Without saying anything, Henry lifted his bag. The initials on it were H.W. That was when he temporarily took the name Henry Watson. I had learned to keep my mouth shut, as hard as it might be to believe, and was whoever he introduced me as. He said it might prevent complications down the road.
The woman, Ella Mae, got Henry’s mare’s bridle and tied her up in front of the house.
“I’ve got a sick child, please help me with her,” she was saying, tears in her eyes. “She’s not sick right now, but she gets down with tonsillitis every couple of weeks. It’s getting more frequent and is worse every time. She’ll probably choke to death next time. I don’t know a doctor and don’t have any money. Please help us.”
Henry replied, “A little hope is better than no hope at all.”
He was talking to me but she didn’t know it.
Taking his medical bag, Henry walked in just like a doctor on call. The girl, Mary, looked well enough at the moment.
Summoning me to his side, Henry said, “Benjamin, look down her throat.”
He knew my name was just plain Ben, but I looked. There wasn’t any infection, and her forehead was cool.
“We’re going to try to help you out. You have to help us out by being brave. Why, you have the same beautiful blue eyes as your mother,” Henry said to the girl.

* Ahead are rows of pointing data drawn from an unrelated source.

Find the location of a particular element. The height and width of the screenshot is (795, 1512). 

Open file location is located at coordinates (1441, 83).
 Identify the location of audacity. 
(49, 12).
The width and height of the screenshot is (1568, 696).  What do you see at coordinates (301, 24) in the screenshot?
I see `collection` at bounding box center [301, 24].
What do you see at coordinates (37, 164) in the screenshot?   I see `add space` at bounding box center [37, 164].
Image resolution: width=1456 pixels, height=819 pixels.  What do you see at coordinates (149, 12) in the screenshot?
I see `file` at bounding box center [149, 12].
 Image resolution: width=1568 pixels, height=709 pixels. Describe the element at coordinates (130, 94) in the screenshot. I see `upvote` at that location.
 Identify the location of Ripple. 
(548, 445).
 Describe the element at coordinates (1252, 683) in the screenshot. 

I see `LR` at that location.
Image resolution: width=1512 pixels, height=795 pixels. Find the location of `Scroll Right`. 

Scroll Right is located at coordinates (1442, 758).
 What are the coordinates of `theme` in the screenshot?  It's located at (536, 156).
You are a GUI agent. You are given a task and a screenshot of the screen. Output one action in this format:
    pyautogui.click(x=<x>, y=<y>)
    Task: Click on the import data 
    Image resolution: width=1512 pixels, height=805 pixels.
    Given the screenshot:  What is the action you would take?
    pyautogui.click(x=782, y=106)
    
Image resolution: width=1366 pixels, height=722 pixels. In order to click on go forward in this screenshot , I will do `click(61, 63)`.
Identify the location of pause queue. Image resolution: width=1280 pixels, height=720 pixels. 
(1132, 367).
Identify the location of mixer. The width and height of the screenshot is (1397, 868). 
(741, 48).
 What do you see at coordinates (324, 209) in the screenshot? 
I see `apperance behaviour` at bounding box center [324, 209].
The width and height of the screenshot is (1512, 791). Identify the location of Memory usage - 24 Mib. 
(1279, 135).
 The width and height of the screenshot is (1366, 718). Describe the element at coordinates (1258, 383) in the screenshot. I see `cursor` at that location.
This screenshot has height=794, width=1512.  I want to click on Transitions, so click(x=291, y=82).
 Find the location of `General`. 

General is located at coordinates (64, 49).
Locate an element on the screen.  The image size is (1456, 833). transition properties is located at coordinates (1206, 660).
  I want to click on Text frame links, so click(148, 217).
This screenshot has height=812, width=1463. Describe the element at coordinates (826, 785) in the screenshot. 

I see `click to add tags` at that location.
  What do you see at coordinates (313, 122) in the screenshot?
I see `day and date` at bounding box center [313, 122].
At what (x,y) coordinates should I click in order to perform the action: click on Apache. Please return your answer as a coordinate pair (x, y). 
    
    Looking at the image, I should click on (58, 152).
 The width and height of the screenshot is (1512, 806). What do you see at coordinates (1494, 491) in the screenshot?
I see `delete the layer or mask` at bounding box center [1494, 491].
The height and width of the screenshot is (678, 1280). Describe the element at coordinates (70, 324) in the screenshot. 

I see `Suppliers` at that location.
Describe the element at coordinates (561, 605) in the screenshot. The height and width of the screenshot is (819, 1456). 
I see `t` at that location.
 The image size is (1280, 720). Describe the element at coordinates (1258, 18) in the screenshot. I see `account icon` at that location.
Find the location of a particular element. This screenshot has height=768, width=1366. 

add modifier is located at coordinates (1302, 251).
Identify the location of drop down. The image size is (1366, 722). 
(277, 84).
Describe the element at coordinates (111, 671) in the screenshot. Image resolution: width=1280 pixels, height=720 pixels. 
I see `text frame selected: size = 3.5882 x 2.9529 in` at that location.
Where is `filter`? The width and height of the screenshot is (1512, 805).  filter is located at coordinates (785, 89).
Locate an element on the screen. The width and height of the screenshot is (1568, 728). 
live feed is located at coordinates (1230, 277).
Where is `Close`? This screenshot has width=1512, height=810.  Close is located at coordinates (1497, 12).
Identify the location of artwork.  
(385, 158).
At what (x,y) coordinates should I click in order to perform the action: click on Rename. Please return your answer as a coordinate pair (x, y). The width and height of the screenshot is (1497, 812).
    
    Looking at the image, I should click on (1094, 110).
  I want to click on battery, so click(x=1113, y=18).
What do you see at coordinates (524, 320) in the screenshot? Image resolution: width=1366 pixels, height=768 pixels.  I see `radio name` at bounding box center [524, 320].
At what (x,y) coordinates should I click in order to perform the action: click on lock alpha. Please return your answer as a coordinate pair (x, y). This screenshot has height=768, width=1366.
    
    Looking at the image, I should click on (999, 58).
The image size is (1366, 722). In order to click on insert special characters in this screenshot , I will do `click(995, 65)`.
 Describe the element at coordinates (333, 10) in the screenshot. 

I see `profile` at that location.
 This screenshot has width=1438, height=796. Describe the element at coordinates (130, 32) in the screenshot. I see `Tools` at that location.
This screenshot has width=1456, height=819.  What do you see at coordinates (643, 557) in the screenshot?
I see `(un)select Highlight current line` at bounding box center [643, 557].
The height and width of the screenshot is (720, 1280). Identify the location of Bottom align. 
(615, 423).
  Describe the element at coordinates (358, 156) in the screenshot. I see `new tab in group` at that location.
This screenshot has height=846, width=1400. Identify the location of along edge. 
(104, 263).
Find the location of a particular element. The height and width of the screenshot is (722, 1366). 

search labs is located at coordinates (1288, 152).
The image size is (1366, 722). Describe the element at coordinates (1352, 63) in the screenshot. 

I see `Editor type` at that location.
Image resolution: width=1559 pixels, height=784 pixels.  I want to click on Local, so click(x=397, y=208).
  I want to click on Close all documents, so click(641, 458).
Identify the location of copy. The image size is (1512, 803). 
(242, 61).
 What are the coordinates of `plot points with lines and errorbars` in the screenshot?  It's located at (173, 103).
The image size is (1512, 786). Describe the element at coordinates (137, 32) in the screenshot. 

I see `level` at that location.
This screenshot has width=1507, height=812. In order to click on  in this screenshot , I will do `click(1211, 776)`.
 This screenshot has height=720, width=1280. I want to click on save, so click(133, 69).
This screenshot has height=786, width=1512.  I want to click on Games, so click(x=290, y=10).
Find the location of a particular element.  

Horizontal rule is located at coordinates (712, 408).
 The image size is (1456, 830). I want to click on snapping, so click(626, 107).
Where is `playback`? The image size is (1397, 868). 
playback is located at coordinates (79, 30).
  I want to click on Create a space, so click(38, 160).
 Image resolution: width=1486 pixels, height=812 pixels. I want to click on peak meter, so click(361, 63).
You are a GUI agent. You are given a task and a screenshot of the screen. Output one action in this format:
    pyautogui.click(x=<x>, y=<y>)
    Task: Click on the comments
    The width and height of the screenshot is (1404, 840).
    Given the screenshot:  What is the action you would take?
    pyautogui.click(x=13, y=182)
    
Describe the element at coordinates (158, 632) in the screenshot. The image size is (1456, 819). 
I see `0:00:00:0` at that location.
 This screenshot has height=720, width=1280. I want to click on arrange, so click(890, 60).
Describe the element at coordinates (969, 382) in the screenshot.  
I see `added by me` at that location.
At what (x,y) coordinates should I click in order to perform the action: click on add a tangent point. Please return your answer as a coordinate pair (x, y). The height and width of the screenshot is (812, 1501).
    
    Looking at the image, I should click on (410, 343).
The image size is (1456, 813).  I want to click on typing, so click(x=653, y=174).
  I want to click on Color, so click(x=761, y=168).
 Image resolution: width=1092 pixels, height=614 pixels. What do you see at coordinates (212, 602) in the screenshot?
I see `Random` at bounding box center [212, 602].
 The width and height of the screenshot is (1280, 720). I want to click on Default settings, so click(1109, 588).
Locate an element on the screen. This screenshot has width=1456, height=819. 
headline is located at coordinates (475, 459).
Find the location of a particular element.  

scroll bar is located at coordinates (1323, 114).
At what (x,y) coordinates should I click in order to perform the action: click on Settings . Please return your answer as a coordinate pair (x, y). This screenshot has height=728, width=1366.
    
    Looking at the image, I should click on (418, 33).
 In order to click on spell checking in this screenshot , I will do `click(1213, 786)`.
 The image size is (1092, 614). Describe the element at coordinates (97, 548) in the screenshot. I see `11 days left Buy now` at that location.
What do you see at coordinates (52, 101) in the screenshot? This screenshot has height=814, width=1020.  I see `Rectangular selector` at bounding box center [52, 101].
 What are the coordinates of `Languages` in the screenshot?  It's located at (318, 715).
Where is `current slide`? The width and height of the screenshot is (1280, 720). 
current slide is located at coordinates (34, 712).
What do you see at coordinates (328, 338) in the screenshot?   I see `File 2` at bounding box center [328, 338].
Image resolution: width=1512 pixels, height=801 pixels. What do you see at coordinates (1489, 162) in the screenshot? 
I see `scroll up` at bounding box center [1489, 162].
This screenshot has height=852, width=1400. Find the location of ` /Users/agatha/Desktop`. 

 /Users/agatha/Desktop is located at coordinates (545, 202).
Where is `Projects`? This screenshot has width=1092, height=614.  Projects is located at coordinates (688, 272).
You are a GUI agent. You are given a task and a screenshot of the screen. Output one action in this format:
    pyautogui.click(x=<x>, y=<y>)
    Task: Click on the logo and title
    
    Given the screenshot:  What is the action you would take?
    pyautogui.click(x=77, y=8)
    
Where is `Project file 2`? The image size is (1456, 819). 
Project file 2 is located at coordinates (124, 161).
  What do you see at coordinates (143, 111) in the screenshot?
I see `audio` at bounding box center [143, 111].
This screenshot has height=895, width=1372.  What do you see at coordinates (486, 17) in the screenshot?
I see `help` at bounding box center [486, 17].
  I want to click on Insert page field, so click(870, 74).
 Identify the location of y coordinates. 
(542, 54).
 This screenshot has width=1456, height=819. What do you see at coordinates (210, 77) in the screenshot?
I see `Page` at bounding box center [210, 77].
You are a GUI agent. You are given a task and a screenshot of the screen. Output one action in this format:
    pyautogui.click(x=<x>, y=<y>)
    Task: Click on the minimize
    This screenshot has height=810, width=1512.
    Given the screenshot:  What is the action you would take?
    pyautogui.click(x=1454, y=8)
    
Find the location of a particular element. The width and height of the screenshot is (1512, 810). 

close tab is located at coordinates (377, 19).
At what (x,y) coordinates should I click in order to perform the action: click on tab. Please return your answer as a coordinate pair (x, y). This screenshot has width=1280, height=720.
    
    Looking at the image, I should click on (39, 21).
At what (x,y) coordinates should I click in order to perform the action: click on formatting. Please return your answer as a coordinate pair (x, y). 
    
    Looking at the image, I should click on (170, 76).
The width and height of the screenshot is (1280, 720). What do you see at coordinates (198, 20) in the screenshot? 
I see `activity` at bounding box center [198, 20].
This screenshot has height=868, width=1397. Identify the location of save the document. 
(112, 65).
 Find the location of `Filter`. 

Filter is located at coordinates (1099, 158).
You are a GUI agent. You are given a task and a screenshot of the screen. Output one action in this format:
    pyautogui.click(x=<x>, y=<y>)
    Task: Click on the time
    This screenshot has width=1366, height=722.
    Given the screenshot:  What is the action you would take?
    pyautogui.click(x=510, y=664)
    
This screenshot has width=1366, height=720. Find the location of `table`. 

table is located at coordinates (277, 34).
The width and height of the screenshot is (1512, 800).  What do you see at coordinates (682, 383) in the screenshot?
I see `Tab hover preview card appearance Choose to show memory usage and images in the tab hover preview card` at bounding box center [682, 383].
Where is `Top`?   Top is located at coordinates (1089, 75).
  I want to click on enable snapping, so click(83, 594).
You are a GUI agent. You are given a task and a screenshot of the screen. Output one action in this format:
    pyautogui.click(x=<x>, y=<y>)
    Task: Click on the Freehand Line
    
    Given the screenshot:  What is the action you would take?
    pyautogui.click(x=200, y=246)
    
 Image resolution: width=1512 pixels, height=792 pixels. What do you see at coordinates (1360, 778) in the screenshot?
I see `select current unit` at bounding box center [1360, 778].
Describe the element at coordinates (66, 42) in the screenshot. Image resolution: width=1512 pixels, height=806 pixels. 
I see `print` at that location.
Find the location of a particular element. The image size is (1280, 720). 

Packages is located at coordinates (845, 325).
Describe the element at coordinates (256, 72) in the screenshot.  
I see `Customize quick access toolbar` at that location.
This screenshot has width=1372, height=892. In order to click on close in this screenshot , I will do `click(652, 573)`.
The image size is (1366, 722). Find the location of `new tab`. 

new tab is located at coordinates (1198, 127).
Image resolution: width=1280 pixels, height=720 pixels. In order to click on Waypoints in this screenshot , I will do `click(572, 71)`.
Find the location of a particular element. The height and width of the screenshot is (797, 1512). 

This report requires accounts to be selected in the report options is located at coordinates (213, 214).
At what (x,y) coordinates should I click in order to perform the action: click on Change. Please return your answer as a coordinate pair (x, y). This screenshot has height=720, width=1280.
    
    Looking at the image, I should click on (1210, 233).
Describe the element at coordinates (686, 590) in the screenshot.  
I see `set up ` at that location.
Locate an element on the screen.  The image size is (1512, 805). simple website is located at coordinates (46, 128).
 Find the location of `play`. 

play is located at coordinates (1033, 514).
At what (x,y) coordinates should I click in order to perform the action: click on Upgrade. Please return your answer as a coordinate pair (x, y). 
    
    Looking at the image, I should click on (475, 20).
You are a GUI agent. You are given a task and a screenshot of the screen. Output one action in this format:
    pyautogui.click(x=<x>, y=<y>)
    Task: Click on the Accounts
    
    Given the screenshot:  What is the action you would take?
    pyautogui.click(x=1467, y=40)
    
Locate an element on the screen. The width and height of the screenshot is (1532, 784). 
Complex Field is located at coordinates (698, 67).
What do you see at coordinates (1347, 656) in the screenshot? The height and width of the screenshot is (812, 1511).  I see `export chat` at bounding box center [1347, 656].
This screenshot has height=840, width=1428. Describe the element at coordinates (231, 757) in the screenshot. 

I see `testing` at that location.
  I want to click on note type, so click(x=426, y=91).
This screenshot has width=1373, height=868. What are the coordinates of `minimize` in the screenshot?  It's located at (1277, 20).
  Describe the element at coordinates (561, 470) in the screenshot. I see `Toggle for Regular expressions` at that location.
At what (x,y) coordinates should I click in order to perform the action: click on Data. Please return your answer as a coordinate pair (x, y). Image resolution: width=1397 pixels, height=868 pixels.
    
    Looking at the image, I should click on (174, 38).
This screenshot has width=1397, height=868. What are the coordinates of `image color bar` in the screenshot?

He was already looking in her eyes and ears, and passing out the smooth talk. I could almost smell the chicken frying. Strangely enough, Henry really looked like a doctor.
“Stand outside and face the sunlight so we can see what we’re doing,” Henry told the girl.
I turned to him and whispered, “Are you crazy? We can’t take her tonsils out.”
“Sure we can. It tells about it in the book. I’ve had mine out. I was awake and watched most of it. Also, they need to come out now while they aren’t infected. They can’t be taken out while they’re swollen.” he said.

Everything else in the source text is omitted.